As proposed by developer UrbanCore, the Lake Merritt Boulevard Apartments project would yield 298 units, ranging from studios to two-bedroom penthouses, with market-rate rents projected to average $3,000 per month.

And while the original development deal with the City didn’t originally include any below market rate units, UrbanCore has since agreed to make 30 of the units affordable as neighborhood opposition and fear that the development will lead to a rise in area rents and accelerate the gentrification of Oakland has grown.

The proposed development includes parking for 209 cars, a 2,000-square-foot café on the ground floor of the building, and landscaping improvements to the City-owned stormwater treatment basin (“park”) that’s adjacent to the development site as well.

Lake Merritt Boulevard Apartments Site

If approved by the City Council, the East Lake development site, which is across from Oakland’s shuttered Convention Center which is slated to be redeveloped, will be sold to UrbanCore for $5.1 million and construction will take around two years to complete once the ground has been broken.

Lake Merritt Boulevard Apartments Rendering

The next City Council meeting and tentative project vote is scheduled to occur in two weeks time.
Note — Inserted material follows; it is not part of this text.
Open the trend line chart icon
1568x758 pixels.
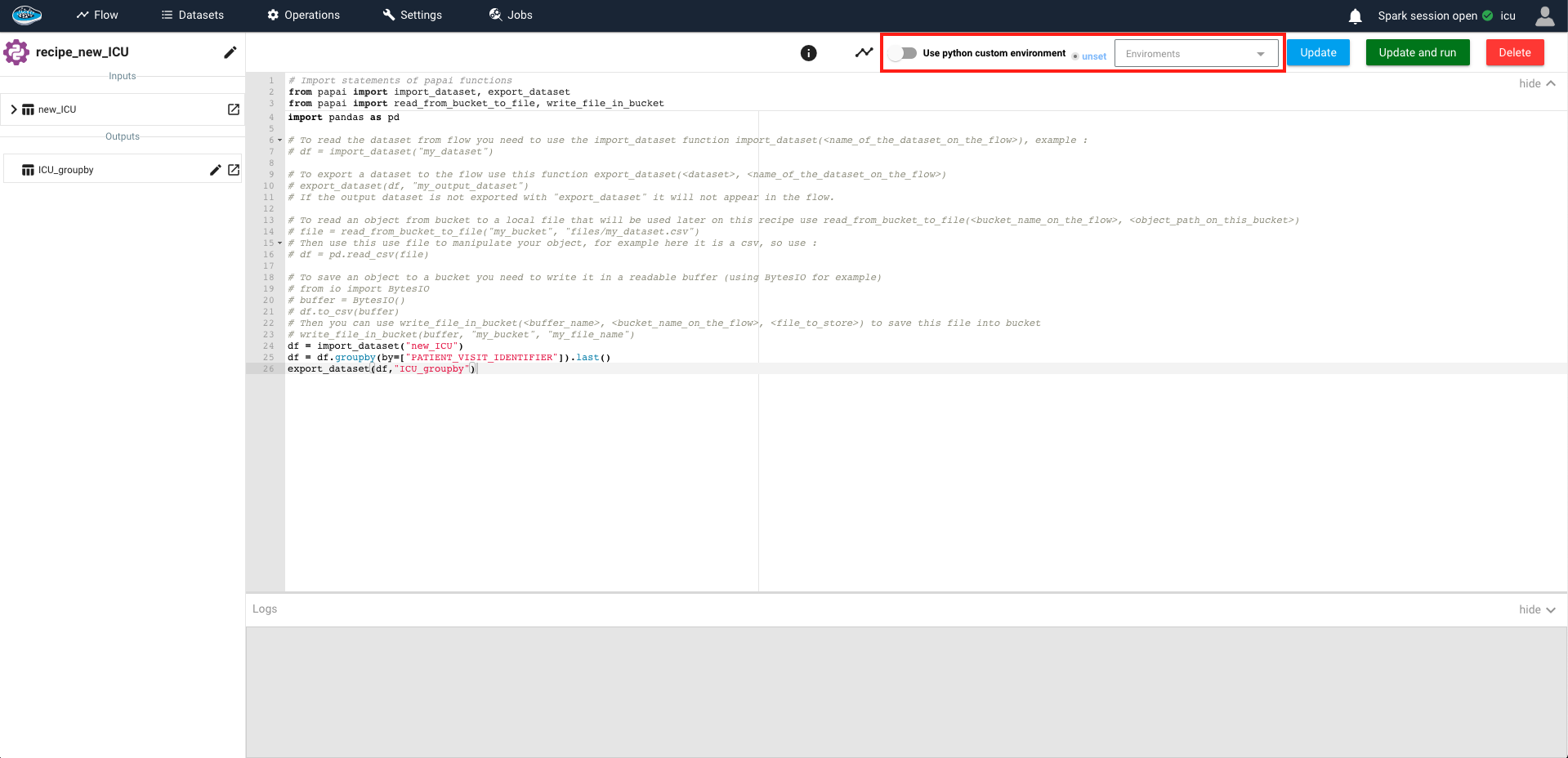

12 thoughts on “Lightning Rod Oakland Tower Vote Postponed”
    1. Since market rate for an apartment around here hit 100% of income for your lower middle class types.

  1. Approve it. One building does not a neighborhood make or break.

    There is a saying, a long night yield many unpleasant dreams.

  2. Approve it. Oakland needs more of a middle class – it has more than its share of the Regions poor public housing people.

  3. Please write your council member and our mayor showing support of this market rate project. Oakland needs the income from the sale and the perpetual property tax income. The yearly property tax alone could pay for seven OUSD teachers… every year!

    We already have too many housing projects in Oakland paying $0 in property tax even though those projects consume a lot of our city’s resources. We can’t keep going down this path -we’ll go bankrupt. We need to counteract the myopic affordable housing advocates. They lie and bully because that’s what they’ve learned works in Oakland.

    The truth is there are over 100 single family homes on the market in Oakland that are affordable to any family with two working class incomes. The truth is you can still easily rent a two bedroom in Oakland for under $1700.month. Stop the BS. Stop the bullying. Don’t let this parcel be given away and then cost our city every in lost revenue and spent resources. Clear minds need to prevail.

    1. Matt, I’m not sure you can rent 2 bedroom’s in Oakland that’s decent for $1700. I just rented my 2/1 unit in North Oakland for $2515. Gone after 1 showing with 14 applications. Probably could have got $200 more truth be told…

        1. You don’t understand. Everyone should be subsidized to be able to live in Piedmont. Otherwise, no new construction!! Ever!

  4. The welfare crowd is committed to failure. They don’t want to live near successful people, they want the standards to be lowered, not raised. These people are professional victims and couldn’t stomach watching their neighbors leave for work early in the morning and return late in the evening to their semi-luxury building. If you got rid of all of the lazy, envious people in Oakland, there’d be about 30,000 very productive people left.

    1. That’s one heck of a troll post. Over 121,000 Oaklanders have a bachelors, which is a higher percentage than the state average.